Cervical disc prosthesis is an excellent idea in theory. Practically, there are several issues with artificial spinal joints. Currently there are no materials to mimic normal disc function. Various metal and plastic combinations are used but none of them even close to healthy discs. The idea of artificial spinal joints was conceived in 1980’s and multiple companies came with various products. Unfortunately, none of them passed time test and eventually were withdrawn from the market. Today there are a handful of companies making artificial cervical disc prosthesis. But these devices hit the market relatively recently and chances are they will be abandoned in future like their predecessors. Previous experience with cervical disc prosthesis shows that frequently they either fuse or deform cervical spine. Fusion however is much better because once successfully fused vertebra will stay in that position for the rest of life.
Recovery and Follow-Up
The recovery process from cervical disc herniation treatments vary based on the intervention and the overall health status of the patient.

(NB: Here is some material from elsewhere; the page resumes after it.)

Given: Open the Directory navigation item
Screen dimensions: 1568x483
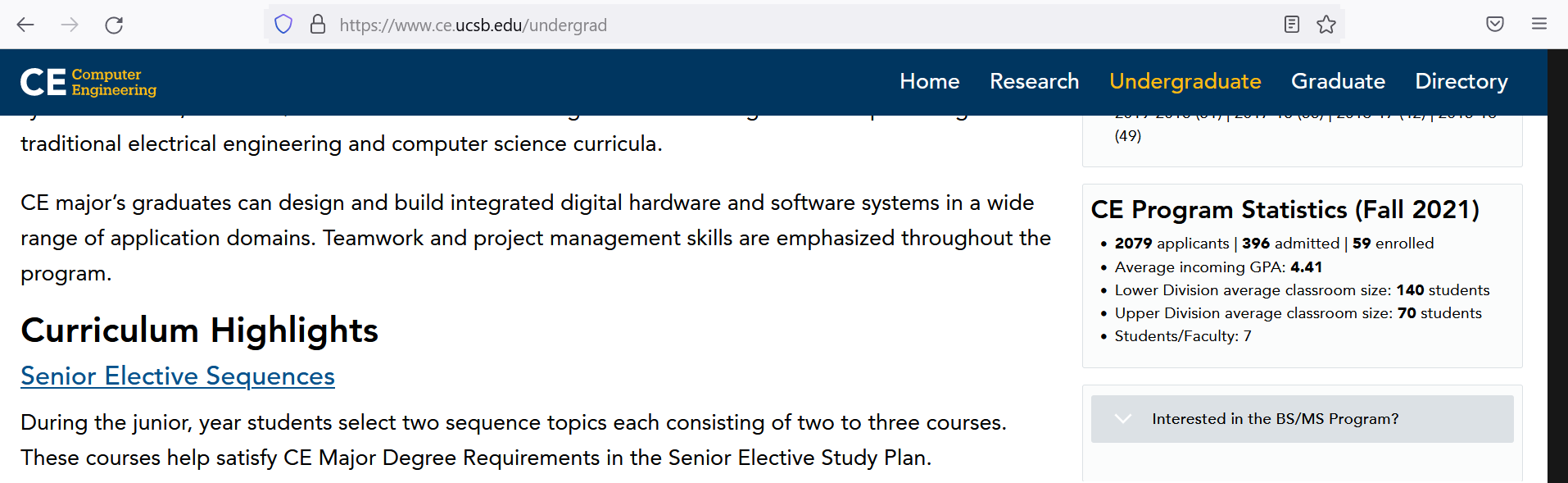Looking at the screenshot, I should click(x=1462, y=81).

Patients who undergo surgical interventions, such as ACDF may need to stay in the hospital for a few days. To ensure solid fusion the patients should pay attention to their overall health. In this context adequate vitamin D levels and smoking cessation deserve special attention. Vitamin D is very important for new bone formation (as well as maintaining healthy bone) and its deficiency may result in poor fusion. Therefore patients are encouraged to take vitamin D supplements and maintain adequate blood levels for successful outcomes. Smoking is a significant healthcare issue. It impedes with fusion process and may result is poor outcomes. Therefore, patients considering cervical fusion should quit smoking prior to surgery.
Mental health support, including counseling or support groups, can also play a crucial role in the recovery process. Chronic pain from a cervical disc herniation can pose psychological challenges, making emotional support an integral part of recovery.
In conclusion, the treatment of cervical disc herniation involves a combination of conservative measures, injections, and potentially surgery. The specific treatment approach depends on the patient’s symptoms, the severity of the condition, and their response to previous treatments. All treatment options come with their own set of risks and benefits, which should be carefully considered.